Cataract is the opacification of the crystalline lens, which may result in visual impairment and subsequent blindness.  Incidence of cataract is distinctively more in tropical/ developing countries where pronounced exposure to sunlight and profound nutritional deficiencies are prevailing.  Zinc is a trace element essential in human nutrition, ubiquitous in cells, significant in membrane function and cellular metabolism like protection of lens from oxidative damage and photochemistry of vision.  Deficiency of zinc may be due to decreased intake, metabolic disorders, poor absorption and medication and may result in prolonged dark adaptation time, night blindness, retinal degenerations and cataract.  The aim of this study was to assess the level of zinc in cataract and non-cataract elderly patients in Nigeria

. Five hundred senile cataract and five hundred non-cataract respondents (males and females), ³ 60 years, without any other underlying factor that may cause visual impairment, were randomly (simple) selected among patients attending eye clinics of the teaching hospitals in Irrua and Benin City and general hospital Sapele.  Blood samples were assessed by computerized atomic absorption spectroscopy and questionnaires were used to estimate dietary pattern (Modified Helen Keller International food frequency method).
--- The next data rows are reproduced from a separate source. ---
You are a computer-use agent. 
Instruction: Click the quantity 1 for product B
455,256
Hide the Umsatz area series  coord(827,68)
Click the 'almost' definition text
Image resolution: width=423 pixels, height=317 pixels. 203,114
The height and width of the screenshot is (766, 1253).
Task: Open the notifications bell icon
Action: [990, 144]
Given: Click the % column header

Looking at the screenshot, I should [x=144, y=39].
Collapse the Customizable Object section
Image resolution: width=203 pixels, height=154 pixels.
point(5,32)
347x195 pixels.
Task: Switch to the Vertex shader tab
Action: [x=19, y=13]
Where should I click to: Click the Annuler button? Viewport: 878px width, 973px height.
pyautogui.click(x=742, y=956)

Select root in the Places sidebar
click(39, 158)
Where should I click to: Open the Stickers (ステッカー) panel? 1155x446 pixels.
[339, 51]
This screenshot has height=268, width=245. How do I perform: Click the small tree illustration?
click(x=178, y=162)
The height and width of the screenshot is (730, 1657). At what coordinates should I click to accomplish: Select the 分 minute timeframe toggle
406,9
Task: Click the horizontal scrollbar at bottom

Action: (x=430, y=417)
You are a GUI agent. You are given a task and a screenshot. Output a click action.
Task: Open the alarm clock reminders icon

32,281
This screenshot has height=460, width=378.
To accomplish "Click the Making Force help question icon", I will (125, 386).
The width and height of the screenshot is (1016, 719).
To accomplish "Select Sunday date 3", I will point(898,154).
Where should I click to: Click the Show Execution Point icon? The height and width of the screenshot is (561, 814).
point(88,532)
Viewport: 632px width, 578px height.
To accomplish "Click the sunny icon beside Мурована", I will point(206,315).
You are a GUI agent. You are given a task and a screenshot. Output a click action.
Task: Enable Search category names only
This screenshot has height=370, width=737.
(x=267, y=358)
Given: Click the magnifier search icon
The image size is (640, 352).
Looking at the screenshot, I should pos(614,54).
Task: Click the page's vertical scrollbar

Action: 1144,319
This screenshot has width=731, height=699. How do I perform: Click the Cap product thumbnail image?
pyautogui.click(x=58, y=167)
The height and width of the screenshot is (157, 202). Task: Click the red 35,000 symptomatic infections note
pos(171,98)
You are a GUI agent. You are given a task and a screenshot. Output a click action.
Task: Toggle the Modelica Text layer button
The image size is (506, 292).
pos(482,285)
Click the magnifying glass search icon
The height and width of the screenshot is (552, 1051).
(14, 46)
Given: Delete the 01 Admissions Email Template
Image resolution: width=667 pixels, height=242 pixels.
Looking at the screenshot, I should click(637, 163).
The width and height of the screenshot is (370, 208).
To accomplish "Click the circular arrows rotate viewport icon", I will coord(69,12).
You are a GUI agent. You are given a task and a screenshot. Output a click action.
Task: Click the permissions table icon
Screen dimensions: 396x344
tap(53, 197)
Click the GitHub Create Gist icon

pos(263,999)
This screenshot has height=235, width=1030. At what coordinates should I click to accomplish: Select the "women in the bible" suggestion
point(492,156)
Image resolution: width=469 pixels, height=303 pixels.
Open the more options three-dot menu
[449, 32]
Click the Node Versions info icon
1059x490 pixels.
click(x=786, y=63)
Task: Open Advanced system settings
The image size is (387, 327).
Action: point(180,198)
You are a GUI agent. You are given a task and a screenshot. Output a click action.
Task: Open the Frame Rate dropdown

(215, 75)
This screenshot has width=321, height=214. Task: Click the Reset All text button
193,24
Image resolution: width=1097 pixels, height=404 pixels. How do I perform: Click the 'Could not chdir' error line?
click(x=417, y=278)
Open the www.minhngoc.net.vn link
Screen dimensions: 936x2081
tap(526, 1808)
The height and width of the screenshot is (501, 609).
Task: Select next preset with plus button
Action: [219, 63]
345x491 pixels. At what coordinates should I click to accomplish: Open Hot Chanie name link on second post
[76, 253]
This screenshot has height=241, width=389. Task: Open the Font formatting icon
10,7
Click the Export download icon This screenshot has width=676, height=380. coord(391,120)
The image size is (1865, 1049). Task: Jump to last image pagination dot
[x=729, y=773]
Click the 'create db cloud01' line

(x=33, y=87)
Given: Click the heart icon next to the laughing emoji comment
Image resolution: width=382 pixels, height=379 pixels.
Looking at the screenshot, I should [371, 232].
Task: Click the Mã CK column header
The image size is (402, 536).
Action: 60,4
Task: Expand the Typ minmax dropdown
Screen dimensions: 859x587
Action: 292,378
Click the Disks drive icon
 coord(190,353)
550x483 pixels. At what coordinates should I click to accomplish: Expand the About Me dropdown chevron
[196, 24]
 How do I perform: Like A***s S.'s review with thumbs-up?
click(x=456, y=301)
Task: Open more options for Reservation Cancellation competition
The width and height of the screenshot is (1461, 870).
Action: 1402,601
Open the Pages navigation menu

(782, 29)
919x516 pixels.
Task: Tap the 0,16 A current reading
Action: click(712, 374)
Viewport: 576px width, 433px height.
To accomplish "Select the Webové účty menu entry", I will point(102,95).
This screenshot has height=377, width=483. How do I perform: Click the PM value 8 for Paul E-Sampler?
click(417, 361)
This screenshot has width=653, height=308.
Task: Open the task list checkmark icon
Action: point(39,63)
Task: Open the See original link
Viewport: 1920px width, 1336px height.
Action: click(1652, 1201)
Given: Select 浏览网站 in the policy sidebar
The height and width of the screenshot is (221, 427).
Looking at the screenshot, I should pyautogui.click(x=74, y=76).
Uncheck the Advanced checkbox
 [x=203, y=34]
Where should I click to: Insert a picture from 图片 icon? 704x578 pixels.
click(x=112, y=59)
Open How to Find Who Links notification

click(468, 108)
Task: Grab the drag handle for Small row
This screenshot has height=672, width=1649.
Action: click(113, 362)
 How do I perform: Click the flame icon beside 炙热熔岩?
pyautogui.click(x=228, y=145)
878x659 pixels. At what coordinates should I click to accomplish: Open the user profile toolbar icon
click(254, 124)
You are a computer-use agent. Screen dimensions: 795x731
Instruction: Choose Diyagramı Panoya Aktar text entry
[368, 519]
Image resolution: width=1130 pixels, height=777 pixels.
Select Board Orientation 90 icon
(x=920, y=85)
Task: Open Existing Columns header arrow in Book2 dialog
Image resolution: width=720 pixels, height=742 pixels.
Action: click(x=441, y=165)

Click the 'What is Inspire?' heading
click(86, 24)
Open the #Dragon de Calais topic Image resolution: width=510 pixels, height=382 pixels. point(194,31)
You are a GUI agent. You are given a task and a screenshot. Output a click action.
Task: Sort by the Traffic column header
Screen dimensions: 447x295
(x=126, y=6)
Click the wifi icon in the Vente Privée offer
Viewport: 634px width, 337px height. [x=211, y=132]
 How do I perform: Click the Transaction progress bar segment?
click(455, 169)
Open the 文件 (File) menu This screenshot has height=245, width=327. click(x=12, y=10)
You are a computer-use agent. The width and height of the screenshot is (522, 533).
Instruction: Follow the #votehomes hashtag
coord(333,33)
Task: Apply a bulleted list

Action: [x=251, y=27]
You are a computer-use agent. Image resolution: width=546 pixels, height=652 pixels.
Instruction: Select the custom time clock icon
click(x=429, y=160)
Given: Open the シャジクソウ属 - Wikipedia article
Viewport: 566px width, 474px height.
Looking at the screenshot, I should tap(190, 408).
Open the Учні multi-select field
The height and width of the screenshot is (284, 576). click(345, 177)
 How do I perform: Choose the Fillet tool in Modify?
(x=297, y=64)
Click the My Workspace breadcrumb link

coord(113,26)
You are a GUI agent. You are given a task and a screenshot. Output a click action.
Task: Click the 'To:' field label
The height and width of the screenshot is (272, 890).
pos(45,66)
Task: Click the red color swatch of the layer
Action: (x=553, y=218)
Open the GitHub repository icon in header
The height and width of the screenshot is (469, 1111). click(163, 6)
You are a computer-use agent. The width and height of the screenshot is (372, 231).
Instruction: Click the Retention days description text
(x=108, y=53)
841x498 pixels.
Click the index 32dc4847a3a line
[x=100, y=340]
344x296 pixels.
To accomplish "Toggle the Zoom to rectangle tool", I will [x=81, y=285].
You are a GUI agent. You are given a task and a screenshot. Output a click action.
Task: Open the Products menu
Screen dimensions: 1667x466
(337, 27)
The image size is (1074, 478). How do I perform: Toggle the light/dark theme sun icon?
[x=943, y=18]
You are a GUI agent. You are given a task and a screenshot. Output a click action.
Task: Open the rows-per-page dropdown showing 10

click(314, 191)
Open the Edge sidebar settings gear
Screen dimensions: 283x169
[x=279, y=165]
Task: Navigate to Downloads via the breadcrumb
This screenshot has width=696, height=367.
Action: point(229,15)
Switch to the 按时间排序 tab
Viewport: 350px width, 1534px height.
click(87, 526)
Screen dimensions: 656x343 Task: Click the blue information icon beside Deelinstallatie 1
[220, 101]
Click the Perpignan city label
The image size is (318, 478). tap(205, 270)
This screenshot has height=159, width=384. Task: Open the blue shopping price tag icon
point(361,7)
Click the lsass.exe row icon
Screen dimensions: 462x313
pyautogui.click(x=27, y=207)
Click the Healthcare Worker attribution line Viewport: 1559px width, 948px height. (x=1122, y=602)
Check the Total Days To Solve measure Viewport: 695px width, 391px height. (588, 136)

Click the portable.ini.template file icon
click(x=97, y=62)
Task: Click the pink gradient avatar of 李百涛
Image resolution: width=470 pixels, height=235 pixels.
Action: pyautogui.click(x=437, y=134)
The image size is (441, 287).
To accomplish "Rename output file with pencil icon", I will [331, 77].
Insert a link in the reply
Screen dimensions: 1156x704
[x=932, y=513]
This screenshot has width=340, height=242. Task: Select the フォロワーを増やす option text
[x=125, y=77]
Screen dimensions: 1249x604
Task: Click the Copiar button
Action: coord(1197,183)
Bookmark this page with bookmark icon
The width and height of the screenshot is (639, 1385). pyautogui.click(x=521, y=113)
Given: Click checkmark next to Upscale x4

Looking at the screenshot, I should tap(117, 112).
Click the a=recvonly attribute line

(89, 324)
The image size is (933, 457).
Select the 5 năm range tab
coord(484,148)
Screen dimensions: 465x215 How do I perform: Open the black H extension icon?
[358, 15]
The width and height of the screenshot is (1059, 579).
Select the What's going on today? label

Using a baseline of plasma zinc levels < 1,050 mg/L, 38% of cataract and 17% of non-cataract respondents had deficient zinc status while the questionnaire showed 48% cataract and 21% non-cataract patients had reduced dietary zinc intake; with all the zinc deficient patients complaining of prolonged dark adaptation and night blindness. Physiological, biochemical and dietary parameters influence zinc status in the elderly which severally affect vitamin A metabolism with regard to absorption, and transportation. Majority of respondents with deficient zinc status suffered night blindness, which may occur in zinc deficiency even with normal vitamin A status.  Zinc deficiency may, therefore, be implicated in the high prevalence of cataract manifestation in developing countries. Additionally, zinc deficiency may contribute to the high incidence of night blindness usually involved in vitamin A deficiency (VAD) in areas with high prevalence of VAD.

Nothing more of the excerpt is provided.